Copy the data exactly, keeping every line intact.

== Segment start ==

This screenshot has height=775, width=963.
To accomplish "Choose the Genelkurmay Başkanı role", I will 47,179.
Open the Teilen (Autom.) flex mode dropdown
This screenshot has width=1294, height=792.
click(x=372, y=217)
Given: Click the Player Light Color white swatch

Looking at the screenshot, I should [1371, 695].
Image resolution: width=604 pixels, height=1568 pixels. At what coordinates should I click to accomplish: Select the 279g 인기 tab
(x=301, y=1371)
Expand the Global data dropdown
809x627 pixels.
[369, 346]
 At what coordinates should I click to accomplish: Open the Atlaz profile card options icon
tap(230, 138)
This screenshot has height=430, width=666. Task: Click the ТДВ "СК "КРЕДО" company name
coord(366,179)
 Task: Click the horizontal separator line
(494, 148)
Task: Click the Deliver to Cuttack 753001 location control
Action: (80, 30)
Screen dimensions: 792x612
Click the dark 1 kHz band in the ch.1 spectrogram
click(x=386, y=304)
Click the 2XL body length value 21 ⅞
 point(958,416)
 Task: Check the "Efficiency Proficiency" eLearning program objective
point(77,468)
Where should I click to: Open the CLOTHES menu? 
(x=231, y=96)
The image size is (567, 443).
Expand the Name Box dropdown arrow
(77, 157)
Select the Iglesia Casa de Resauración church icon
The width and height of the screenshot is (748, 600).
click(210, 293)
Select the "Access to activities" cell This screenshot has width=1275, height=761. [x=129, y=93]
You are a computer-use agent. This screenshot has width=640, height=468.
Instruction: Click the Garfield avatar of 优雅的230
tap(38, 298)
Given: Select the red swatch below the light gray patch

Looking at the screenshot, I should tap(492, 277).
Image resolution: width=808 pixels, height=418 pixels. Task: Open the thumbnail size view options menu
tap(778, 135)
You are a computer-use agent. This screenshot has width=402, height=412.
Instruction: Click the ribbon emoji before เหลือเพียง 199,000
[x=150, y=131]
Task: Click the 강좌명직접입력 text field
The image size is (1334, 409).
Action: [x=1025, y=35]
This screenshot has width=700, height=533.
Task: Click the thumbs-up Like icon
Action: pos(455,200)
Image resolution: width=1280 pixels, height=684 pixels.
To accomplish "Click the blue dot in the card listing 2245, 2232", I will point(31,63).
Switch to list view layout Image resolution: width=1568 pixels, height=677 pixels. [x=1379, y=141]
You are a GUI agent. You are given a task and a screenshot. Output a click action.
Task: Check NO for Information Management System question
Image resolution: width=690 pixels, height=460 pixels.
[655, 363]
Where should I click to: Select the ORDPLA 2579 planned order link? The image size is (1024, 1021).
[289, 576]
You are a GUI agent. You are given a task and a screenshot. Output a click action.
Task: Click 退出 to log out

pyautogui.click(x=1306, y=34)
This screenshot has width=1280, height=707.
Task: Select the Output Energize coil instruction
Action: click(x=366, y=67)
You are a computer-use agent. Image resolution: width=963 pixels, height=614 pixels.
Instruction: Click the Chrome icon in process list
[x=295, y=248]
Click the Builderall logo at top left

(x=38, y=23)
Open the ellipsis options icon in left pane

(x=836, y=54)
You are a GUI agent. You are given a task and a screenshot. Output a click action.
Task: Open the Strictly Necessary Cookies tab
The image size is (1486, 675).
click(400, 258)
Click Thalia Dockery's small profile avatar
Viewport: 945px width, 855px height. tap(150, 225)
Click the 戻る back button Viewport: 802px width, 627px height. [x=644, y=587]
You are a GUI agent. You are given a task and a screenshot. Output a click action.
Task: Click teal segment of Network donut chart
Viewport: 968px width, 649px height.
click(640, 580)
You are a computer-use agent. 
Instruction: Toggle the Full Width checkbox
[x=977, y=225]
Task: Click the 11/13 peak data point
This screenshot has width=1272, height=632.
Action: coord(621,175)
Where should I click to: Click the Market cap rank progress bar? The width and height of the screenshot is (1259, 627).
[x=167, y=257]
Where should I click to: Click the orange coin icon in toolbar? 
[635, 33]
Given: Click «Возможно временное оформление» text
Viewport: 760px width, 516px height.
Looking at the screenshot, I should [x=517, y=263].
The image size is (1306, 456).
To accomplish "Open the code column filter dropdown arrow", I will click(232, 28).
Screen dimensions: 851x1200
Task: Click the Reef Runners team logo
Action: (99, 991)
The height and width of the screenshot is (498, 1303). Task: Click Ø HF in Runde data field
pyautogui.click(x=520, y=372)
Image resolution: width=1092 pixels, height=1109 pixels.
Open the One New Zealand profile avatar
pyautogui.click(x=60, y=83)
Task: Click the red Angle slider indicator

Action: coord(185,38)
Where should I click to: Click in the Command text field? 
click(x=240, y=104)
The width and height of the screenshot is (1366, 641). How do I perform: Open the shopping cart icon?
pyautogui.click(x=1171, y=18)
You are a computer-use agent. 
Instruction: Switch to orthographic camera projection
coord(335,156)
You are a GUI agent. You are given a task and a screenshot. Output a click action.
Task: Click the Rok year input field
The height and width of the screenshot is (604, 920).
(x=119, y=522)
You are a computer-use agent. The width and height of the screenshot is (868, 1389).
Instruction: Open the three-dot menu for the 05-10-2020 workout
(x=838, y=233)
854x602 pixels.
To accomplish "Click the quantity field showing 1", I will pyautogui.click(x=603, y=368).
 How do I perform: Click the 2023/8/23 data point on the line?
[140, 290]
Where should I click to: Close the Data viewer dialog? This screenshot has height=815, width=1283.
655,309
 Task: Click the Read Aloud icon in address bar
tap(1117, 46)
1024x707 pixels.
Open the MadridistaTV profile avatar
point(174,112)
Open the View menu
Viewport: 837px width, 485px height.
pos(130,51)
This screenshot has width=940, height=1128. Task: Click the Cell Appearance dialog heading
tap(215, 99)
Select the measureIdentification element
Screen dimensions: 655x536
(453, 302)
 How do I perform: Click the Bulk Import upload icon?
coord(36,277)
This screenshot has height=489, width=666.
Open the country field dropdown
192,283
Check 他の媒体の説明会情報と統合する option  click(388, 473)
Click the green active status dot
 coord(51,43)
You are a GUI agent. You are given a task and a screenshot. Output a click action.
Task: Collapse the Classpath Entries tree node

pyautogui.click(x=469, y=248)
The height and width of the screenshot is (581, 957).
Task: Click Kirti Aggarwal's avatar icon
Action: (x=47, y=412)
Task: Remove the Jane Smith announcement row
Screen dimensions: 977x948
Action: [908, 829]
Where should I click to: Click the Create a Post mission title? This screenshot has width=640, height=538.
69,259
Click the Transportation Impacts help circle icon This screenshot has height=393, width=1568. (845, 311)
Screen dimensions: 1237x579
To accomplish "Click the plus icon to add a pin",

== Segment end ==

Result
This screenshot has height=775, width=963.
To accomplish "Choose the Genelkurmay Başkanı role", I will 47,179.
Open the Teilen (Autom.) flex mode dropdown
This screenshot has width=1294, height=792.
click(x=372, y=217)
Given: Click the Player Light Color white swatch

Looking at the screenshot, I should [1371, 695].
Image resolution: width=604 pixels, height=1568 pixels. At what coordinates should I click to accomplish: Select the 279g 인기 tab
(x=301, y=1371)
Expand the Global data dropdown
809x627 pixels.
[369, 346]
 At what coordinates should I click to accomplish: Open the Atlaz profile card options icon
tap(230, 138)
This screenshot has height=430, width=666. Task: Click the ТДВ "СК "КРЕДО" company name
coord(366,179)
 Task: Click the horizontal separator line
(494, 148)
Task: Click the Deliver to Cuttack 753001 location control
Action: (80, 30)
Screen dimensions: 792x612
Click the dark 1 kHz band in the ch.1 spectrogram
click(x=386, y=304)
Click the 2XL body length value 21 ⅞
 point(958,416)
 Task: Check the "Efficiency Proficiency" eLearning program objective
point(77,468)
Where should I click to: Open the CLOTHES menu? 
(x=231, y=96)
The image size is (567, 443).
Expand the Name Box dropdown arrow
(77, 157)
Select the Iglesia Casa de Resauración church icon
The width and height of the screenshot is (748, 600).
click(210, 293)
Select the "Access to activities" cell This screenshot has width=1275, height=761. [x=129, y=93]
You are a computer-use agent. This screenshot has width=640, height=468.
Instruction: Click the Garfield avatar of 优雅的230
tap(38, 298)
Given: Select the red swatch below the light gray patch

Looking at the screenshot, I should tap(492, 277).
Image resolution: width=808 pixels, height=418 pixels. Task: Open the thumbnail size view options menu
tap(778, 135)
You are a computer-use agent. This screenshot has width=402, height=412.
Instruction: Click the ribbon emoji before เหลือเพียง 199,000
[x=150, y=131]
Task: Click the 강좌명직접입력 text field
The image size is (1334, 409).
Action: [x=1025, y=35]
This screenshot has width=700, height=533.
Task: Click the thumbs-up Like icon
Action: pos(455,200)
Image resolution: width=1280 pixels, height=684 pixels.
To accomplish "Click the blue dot in the card listing 2245, 2232", I will point(31,63).
Switch to list view layout Image resolution: width=1568 pixels, height=677 pixels. [x=1379, y=141]
You are a GUI agent. You are given a task and a screenshot. Output a click action.
Task: Check NO for Information Management System question
Image resolution: width=690 pixels, height=460 pixels.
[655, 363]
Where should I click to: Select the ORDPLA 2579 planned order link? The image size is (1024, 1021).
[289, 576]
You are a GUI agent. You are given a task and a screenshot. Output a click action.
Task: Click 退出 to log out

pyautogui.click(x=1306, y=34)
This screenshot has width=1280, height=707.
Task: Select the Output Energize coil instruction
Action: click(x=366, y=67)
You are a computer-use agent. Image resolution: width=963 pixels, height=614 pixels.
Instruction: Click the Chrome icon in process list
[x=295, y=248]
Click the Builderall logo at top left

(x=38, y=23)
Open the ellipsis options icon in left pane

(x=836, y=54)
You are a GUI agent. You are given a task and a screenshot. Output a click action.
Task: Open the Strictly Necessary Cookies tab
The image size is (1486, 675).
click(400, 258)
Click Thalia Dockery's small profile avatar
Viewport: 945px width, 855px height. tap(150, 225)
Click the 戻る back button Viewport: 802px width, 627px height. [x=644, y=587]
You are a GUI agent. You are given a task and a screenshot. Output a click action.
Task: Click teal segment of Network donut chart
Viewport: 968px width, 649px height.
click(640, 580)
You are a computer-use agent. 
Instruction: Toggle the Full Width checkbox
[x=977, y=225]
Task: Click the 11/13 peak data point
This screenshot has width=1272, height=632.
Action: coord(621,175)
Where should I click to: Click the Market cap rank progress bar? The width and height of the screenshot is (1259, 627).
[x=167, y=257]
Where should I click to: Click the orange coin icon in toolbar? 
[635, 33]
Given: Click «Возможно временное оформление» text
Viewport: 760px width, 516px height.
Looking at the screenshot, I should [x=517, y=263].
The image size is (1306, 456).
To accomplish "Open the code column filter dropdown arrow", I will click(232, 28).
Screen dimensions: 851x1200
Task: Click the Reef Runners team logo
Action: (99, 991)
The height and width of the screenshot is (498, 1303). Task: Click Ø HF in Runde data field
pyautogui.click(x=520, y=372)
Image resolution: width=1092 pixels, height=1109 pixels.
Open the One New Zealand profile avatar
pyautogui.click(x=60, y=83)
Task: Click the red Angle slider indicator

Action: coord(185,38)
Where should I click to: Click in the Command text field? 
click(x=240, y=104)
The width and height of the screenshot is (1366, 641). How do I perform: Open the shopping cart icon?
pyautogui.click(x=1171, y=18)
You are a computer-use agent. 
Instruction: Switch to orthographic camera projection
coord(335,156)
You are a GUI agent. You are given a task and a screenshot. Output a click action.
Task: Click the Rok year input field
The height and width of the screenshot is (604, 920).
(x=119, y=522)
You are a computer-use agent. The width and height of the screenshot is (868, 1389).
Instruction: Open the three-dot menu for the 05-10-2020 workout
(x=838, y=233)
854x602 pixels.
To accomplish "Click the quantity field showing 1", I will pyautogui.click(x=603, y=368).
 How do I perform: Click the 2023/8/23 data point on the line?
[140, 290]
Where should I click to: Close the Data viewer dialog? This screenshot has height=815, width=1283.
655,309
 Task: Click the Read Aloud icon in address bar
tap(1117, 46)
1024x707 pixels.
Open the MadridistaTV profile avatar
point(174,112)
Open the View menu
Viewport: 837px width, 485px height.
pos(130,51)
This screenshot has width=940, height=1128. Task: Click the Cell Appearance dialog heading
tap(215, 99)
Select the measureIdentification element
Screen dimensions: 655x536
(453, 302)
 How do I perform: Click the Bulk Import upload icon?
coord(36,277)
This screenshot has height=489, width=666.
Open the country field dropdown
192,283
Check 他の媒体の説明会情報と統合する option  click(388, 473)
Click the green active status dot
 coord(51,43)
You are a GUI agent. You are given a task and a screenshot. Output a click action.
Task: Collapse the Classpath Entries tree node

pyautogui.click(x=469, y=248)
The height and width of the screenshot is (581, 957).
Task: Click Kirti Aggarwal's avatar icon
Action: (x=47, y=412)
Task: Remove the Jane Smith announcement row
Screen dimensions: 977x948
Action: [908, 829]
Where should I click to: Click the Create a Post mission title? This screenshot has width=640, height=538.
69,259
Click the Transportation Impacts help circle icon This screenshot has height=393, width=1568. (845, 311)
Screen dimensions: 1237x579
To accomplish "Click the plus icon to add a pin",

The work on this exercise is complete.